### Task details
Once you have read the records below, print them again exactly as they stand.

Recorded data:
────────────────

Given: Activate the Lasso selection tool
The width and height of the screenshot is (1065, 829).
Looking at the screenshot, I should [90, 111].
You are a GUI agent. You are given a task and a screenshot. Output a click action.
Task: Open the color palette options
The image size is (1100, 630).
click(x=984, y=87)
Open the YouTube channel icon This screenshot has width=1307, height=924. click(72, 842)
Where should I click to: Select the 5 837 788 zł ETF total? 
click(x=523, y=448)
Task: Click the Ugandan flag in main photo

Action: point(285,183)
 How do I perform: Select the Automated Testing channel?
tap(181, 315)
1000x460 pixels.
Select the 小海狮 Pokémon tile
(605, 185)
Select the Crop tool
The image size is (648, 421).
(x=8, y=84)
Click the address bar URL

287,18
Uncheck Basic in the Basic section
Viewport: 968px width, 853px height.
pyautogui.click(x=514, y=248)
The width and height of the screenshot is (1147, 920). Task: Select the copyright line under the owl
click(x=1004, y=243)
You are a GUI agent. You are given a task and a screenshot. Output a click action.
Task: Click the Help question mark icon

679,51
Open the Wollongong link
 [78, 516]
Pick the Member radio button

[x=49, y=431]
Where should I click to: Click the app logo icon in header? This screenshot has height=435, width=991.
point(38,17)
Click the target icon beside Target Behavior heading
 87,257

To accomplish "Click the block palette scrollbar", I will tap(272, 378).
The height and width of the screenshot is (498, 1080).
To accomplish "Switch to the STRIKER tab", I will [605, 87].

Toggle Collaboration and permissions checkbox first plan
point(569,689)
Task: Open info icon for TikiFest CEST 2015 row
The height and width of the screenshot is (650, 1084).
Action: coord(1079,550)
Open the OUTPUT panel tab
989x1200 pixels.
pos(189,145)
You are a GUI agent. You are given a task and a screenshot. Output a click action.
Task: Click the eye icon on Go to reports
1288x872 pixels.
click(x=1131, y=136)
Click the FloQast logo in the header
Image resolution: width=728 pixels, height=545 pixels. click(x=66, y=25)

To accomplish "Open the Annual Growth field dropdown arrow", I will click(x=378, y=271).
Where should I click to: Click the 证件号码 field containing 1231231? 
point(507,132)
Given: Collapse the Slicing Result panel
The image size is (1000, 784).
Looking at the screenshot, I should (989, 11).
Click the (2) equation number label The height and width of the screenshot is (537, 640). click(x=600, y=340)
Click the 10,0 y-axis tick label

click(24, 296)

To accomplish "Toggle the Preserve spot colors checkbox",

────────────────

### Solution below
Given: Activate the Lasso selection tool
The width and height of the screenshot is (1065, 829).
Looking at the screenshot, I should [90, 111].
You are a GUI agent. You are given a task and a screenshot. Output a click action.
Task: Open the color palette options
The image size is (1100, 630).
click(x=984, y=87)
Open the YouTube channel icon This screenshot has width=1307, height=924. click(72, 842)
Where should I click to: Select the 5 837 788 zł ETF total? 
click(x=523, y=448)
Task: Click the Ugandan flag in main photo

Action: point(285,183)
 How do I perform: Select the Automated Testing channel?
tap(181, 315)
1000x460 pixels.
Select the 小海狮 Pokémon tile
(605, 185)
Select the Crop tool
The image size is (648, 421).
(x=8, y=84)
Click the address bar URL

287,18
Uncheck Basic in the Basic section
Viewport: 968px width, 853px height.
pyautogui.click(x=514, y=248)
The width and height of the screenshot is (1147, 920). Task: Select the copyright line under the owl
click(x=1004, y=243)
You are a GUI agent. You are given a task and a screenshot. Output a click action.
Task: Click the Help question mark icon

679,51
Open the Wollongong link
 [78, 516]
Pick the Member radio button

[x=49, y=431]
Where should I click to: Click the app logo icon in header? This screenshot has height=435, width=991.
point(38,17)
Click the target icon beside Target Behavior heading
 87,257

To accomplish "Click the block palette scrollbar", I will tap(272, 378).
The height and width of the screenshot is (498, 1080).
To accomplish "Switch to the STRIKER tab", I will [605, 87].

Toggle Collaboration and permissions checkbox first plan
point(569,689)
Task: Open info icon for TikiFest CEST 2015 row
The height and width of the screenshot is (650, 1084).
Action: coord(1079,550)
Open the OUTPUT panel tab
989x1200 pixels.
pos(189,145)
You are a GUI agent. You are given a task and a screenshot. Output a click action.
Task: Click the eye icon on Go to reports
1288x872 pixels.
click(x=1131, y=136)
Click the FloQast logo in the header
Image resolution: width=728 pixels, height=545 pixels. click(x=66, y=25)

To accomplish "Open the Annual Growth field dropdown arrow", I will click(x=378, y=271).
Where should I click to: Click the 证件号码 field containing 1231231? 
point(507,132)
Given: Collapse the Slicing Result panel
The image size is (1000, 784).
Looking at the screenshot, I should (989, 11).
Click the (2) equation number label The height and width of the screenshot is (537, 640). click(x=600, y=340)
Click the 10,0 y-axis tick label

click(24, 296)

To accomplish "Toggle the Preserve spot colors checkbox",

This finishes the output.